On the specific contested component of severe head injuries, the court awarded $130,000 for brain injuries and $40,000 for skull injuries, with further awards for facial and right eye injuries (not fully reproduced in the truncated extract). The second defendant appealed against the 2017 assessment decision, and the LawNet editorial note indicates that the Court of Appeal allowed the appeal in part on 5 November 2018 (Civil Appeal No 162 of 2017; see [2018] SGCA 74).

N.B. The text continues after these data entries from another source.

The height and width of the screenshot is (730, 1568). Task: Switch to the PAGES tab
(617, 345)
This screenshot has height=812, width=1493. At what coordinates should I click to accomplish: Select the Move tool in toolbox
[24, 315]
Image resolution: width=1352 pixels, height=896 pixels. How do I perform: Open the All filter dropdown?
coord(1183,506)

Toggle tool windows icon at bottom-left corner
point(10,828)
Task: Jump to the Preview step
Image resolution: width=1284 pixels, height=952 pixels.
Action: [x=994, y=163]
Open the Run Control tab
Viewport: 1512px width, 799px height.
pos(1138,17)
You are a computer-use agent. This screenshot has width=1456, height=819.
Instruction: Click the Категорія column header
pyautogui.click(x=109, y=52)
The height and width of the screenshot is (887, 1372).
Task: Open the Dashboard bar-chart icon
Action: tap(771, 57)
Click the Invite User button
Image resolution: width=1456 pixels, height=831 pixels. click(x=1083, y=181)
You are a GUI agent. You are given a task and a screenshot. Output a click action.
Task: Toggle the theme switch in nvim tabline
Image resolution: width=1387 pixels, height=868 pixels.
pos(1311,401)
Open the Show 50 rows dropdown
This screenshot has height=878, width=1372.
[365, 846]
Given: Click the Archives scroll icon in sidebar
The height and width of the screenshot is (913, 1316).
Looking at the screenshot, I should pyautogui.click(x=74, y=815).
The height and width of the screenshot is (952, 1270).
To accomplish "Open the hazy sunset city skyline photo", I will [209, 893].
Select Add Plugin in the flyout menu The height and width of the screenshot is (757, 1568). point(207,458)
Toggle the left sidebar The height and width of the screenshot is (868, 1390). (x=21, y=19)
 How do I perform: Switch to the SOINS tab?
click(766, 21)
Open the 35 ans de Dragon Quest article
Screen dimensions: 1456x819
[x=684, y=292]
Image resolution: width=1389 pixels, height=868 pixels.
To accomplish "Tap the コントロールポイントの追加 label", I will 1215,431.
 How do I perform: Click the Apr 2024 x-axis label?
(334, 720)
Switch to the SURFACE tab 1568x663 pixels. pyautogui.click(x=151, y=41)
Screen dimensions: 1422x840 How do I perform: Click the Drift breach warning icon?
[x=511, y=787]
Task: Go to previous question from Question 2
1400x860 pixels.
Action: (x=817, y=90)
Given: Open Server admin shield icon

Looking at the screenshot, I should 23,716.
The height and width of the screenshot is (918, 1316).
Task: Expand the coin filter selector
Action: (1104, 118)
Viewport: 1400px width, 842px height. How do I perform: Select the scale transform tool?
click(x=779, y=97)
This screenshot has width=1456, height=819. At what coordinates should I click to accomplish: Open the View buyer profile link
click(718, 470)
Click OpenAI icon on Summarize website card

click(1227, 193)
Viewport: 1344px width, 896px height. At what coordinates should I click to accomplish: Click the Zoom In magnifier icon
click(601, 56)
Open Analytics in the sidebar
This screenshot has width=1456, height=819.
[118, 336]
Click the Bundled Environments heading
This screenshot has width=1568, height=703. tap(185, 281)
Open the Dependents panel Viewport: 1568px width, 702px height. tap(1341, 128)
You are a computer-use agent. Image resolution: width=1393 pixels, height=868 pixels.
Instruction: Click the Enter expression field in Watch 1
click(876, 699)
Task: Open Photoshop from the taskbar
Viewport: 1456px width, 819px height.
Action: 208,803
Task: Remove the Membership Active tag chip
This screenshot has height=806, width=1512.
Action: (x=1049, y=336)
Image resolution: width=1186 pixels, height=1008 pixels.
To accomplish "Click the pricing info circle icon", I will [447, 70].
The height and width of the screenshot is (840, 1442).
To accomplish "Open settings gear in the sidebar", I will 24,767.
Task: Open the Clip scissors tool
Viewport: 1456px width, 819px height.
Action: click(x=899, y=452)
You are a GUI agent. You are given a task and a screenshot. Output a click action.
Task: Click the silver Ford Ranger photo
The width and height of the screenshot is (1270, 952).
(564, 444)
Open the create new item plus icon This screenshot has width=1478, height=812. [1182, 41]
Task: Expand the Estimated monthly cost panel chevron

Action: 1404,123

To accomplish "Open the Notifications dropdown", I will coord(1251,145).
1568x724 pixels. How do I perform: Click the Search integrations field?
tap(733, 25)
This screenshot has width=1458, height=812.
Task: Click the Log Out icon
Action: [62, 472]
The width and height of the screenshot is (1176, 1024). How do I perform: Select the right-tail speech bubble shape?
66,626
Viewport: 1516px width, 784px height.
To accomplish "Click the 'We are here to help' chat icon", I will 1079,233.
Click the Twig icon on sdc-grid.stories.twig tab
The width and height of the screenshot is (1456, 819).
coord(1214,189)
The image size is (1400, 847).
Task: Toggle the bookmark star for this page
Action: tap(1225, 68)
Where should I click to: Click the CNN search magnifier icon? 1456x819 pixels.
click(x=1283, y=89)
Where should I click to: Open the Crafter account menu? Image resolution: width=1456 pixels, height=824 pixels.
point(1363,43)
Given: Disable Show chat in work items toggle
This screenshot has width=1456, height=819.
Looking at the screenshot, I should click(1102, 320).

Why Does This Case Matter?
This case is useful for practitioners because it illustrates how Singapore courts assess general damages in complex personal injury cases where multiple injury sites and overlapping harms exist. The component approach endorsed in Seah Yit Chen is applied in a practical way: the court breaks down general damages into injury-specific components while actively managing overlap to avoid double counting.
More importantly, the decision demonstrates a nuanced application of the GAGD and GCS framework. The court did not mechanically apply the lowest historical GCS value. Instead, it treated the GCS as a reference point and then evaluated whether that severity remained representative of the plaintiff’s current condition. This is a significant point for litigators: the assessment of general damages is ultimately about the plaintiff’s present functional limitations and residual deficits, not only the acute clinical readings at admission or during seizures.
Finally, the case highlights the evidential value of neuropsychological and behavioural evidence in brain injury claims. The court relied on expert opinions about cognitive deficits and frontal lobe syndrome, but it also accepted lay evidence describing behavioural changes and day-to-day difficulties. For lawyers, this underscores the importance of assembling a coherent evidential matrix—medical findings linked to observable functional impact—when arguing for a particular GAGD severity band.
Legislation Referenced
- (No specific statutes were referenced in the provided judgment extract.)
Cases Cited
- Seah Yit Chen v Singapore Bus Service (1978) Ltd and others [1990] 1 SLR(R) 490
- Yeo Chee Siong v Salpac (S) Pte Ltd and another [2017] SGHC 304
- Yeo Chee Siong v Salpac (S) Pte Ltd and another [2018] SGCA 74
Source Documents
This article analyses [2017] SGHC 304 for legal research and educational purposes. It does not constitute legal advice. Readers should consult the full judgment for the Court's complete reasoning.